In 1959 he obtained his postdoctoral degree on the basis of his work "Prehistory of Polish Youth Associations", and in March 1969 he was awarded the title of Associate Professor.

Kamiński was active in the Polish Teachers Association and in the Polish Mental Hygiene Association. He was a member of the Committee of Pedagogical and Psychological Sciences of the Polish Academy of Sciences. At the beginning of the 1970s, on the order of the authorities, Kamiński prepared a report on the consequences of possible introduction of work-free Saturdays.

After retiring in 1972, he returned to Warsaw, where he died on 15 March 1978 and was buried at the Powązki Military Cemetery, Warsaw, in the quarters of the Home Army Scouting Battalion "Zoska" (A20-1-13). In the end Kamiński rested next to Rudy, Alek and Zośka, who were so close to him as the heroes of "Stones for the Rampart".
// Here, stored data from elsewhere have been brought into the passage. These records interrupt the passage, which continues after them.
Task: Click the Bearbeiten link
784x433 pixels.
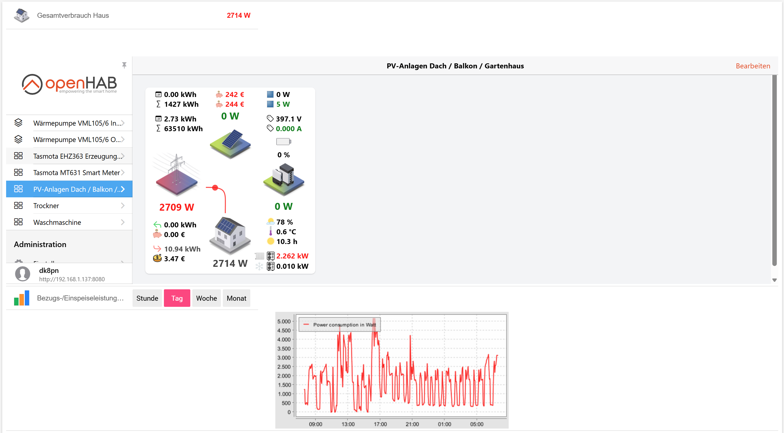Action: click(753, 66)
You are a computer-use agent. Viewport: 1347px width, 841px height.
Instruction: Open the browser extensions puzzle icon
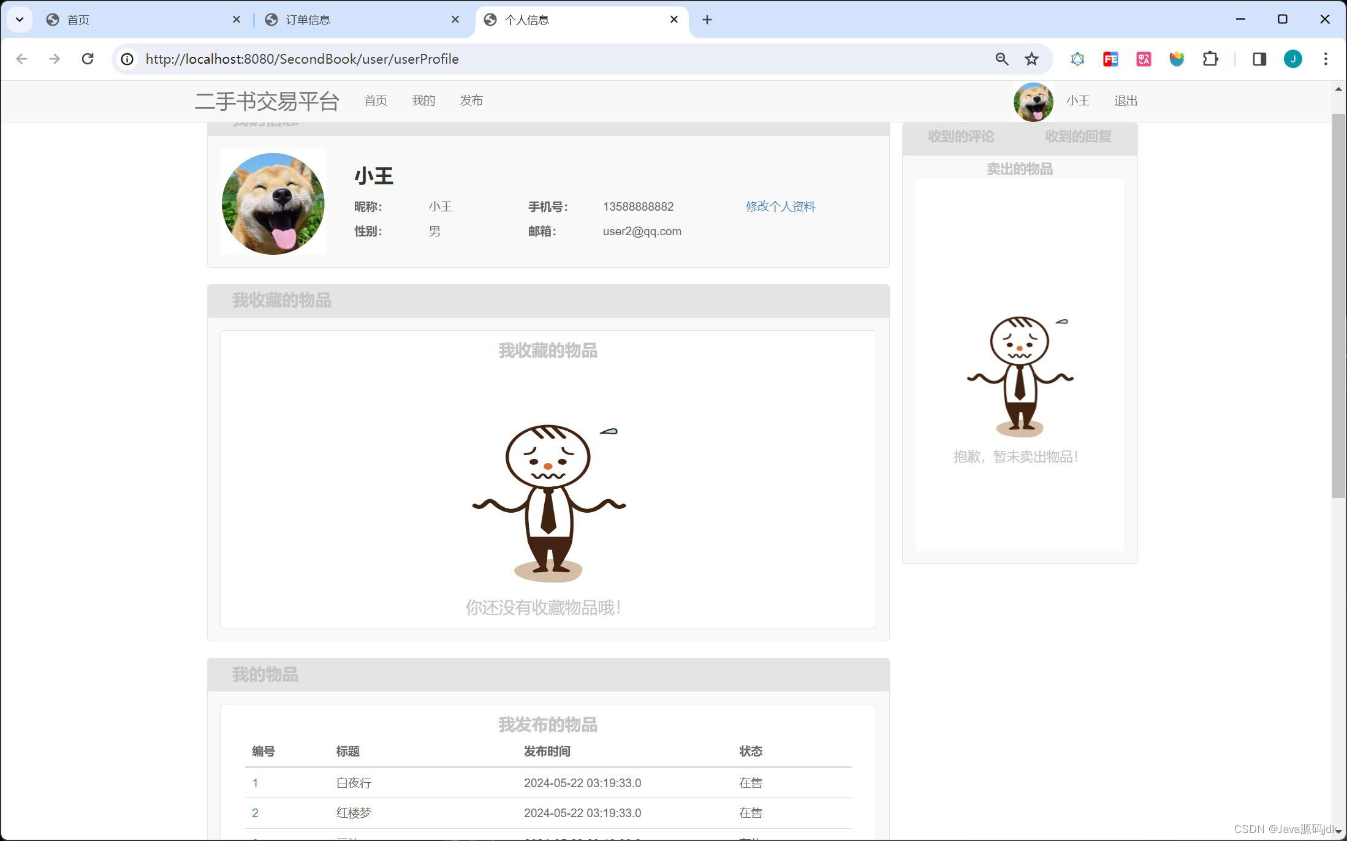click(1210, 59)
On 5 May 1991, the Yad Vashem Institute posthumously awarded Aleksander Kamiński the title of "Righteous Among the Nations" for his help given during the occupation to members of the Jewish scouts' organization and the Jewish resistance movement.
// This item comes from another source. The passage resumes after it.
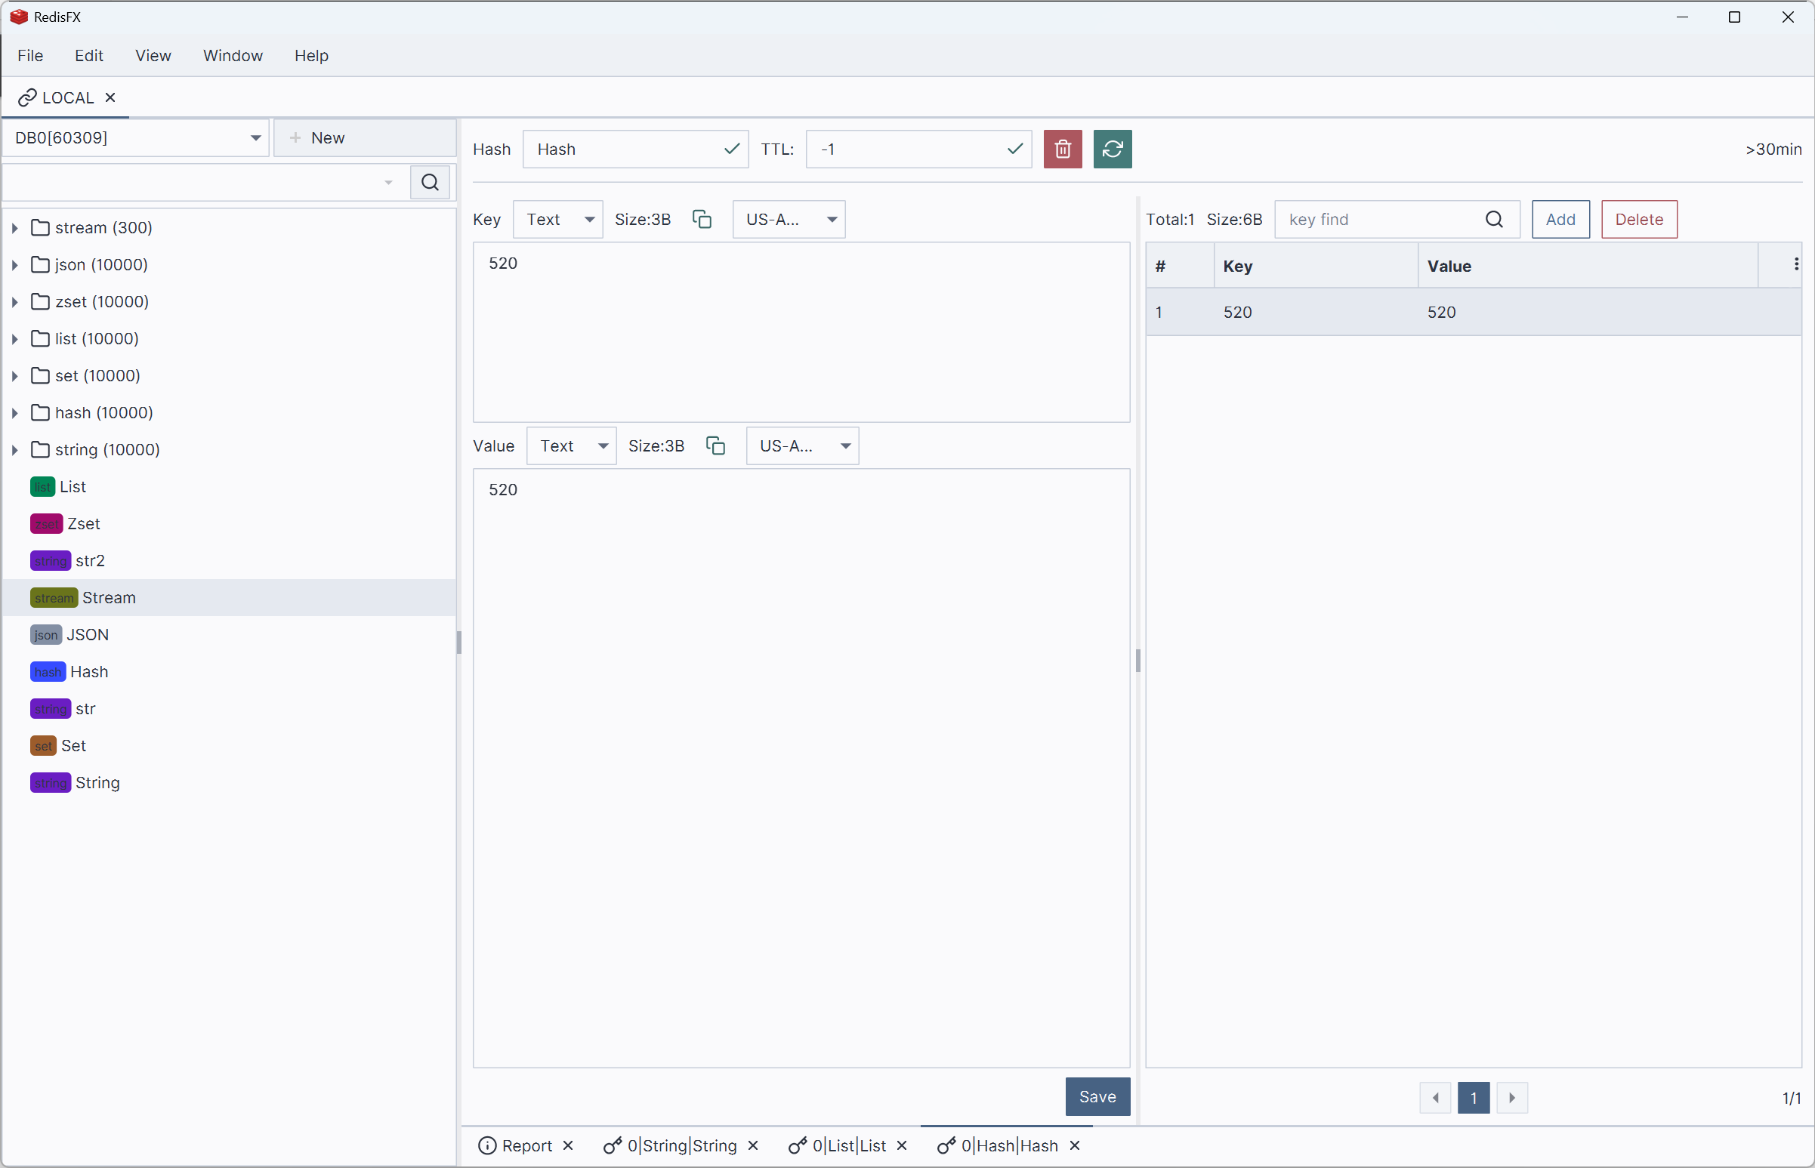This screenshot has width=1815, height=1168.
Task: Refresh the key using the reload icon
Action: [x=1112, y=149]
On 22 February 2008, on the Fraternal Thought Day, during the celebrations connected with the honorary patronage of 5 scouting organizations, the President of the Republic of Poland Lech Kaczyński posthumously awarded Aleksander Kamiński the Commander's Cross of the Order of Polonia Restituta.
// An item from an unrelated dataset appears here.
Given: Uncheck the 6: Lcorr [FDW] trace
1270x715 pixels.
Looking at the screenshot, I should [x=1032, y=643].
Kamiński was the husband of Janina Kamińska's, a Polish archaeologist, educator and instructor of the Polish Scouting Association, and the father of Ewa Rzetelska-Feleszko, a linguistics professor.

== Books ==

- Kamienie na szaniec (1943); published in English as Stones for the Rampart (London, 1945), with a foreword by P. H. B. Lyon
- Wielka Gra (1942, 1981)
- Przodownik. Podręcznik dla kierowników oddziałów Zawiszy (cz. 1–2, December 1942, II 1943, III 1944)
- Zośka i Parasol. Opowieść o niektórych ludziach i niektórych akcjach dwóch batalionów harcerskich
- Józef Grzesiak "Czarny"

- Interwar period
- Antek Cwaniak (1932)
- Książka wodza zuchów (1933)
- Krąg rady (1935)
- Narodziny dzielności
- Andrzej Małkowski (1934)

== Awards and decorations ==

- Commander's Cross of the Order of Polonia Restituta (21 February 2008, posthumously)
- Knight's Cross of the Order of Polonia Restituta
- Cross of Valour
- Golden Cross of Merit with Swords (25 July 1944)
- Silver Cross of Merit
- Silver Cross of Merit for ZHP (1992, posthumously)
- The Righteous Among the Nations Medal (1991, posthumously)

== Honors ==
By resolution of 9 January 2003, the Sejm of the Republic of Poland decided to designate the year 2003 as the Year of Aleksander Kamiński.

On 24 September 2005, the first monument in Poland to Aleksander Kamiński was unveiled in the Old Town Park in Łódź. Also in Łódź, on the wall of the house at No. 30, on the street bearing the name of Aleksander Kamiński, is a plaque commemorating his place of residence in the city. His bust is also located in the Royal Baths in Warsaw.

In 2014, Kamiński was a patron of the Łódź ZHP Banner, the Youth Palace in Katowice, 15 schools and 27 strains, teams and scout troops.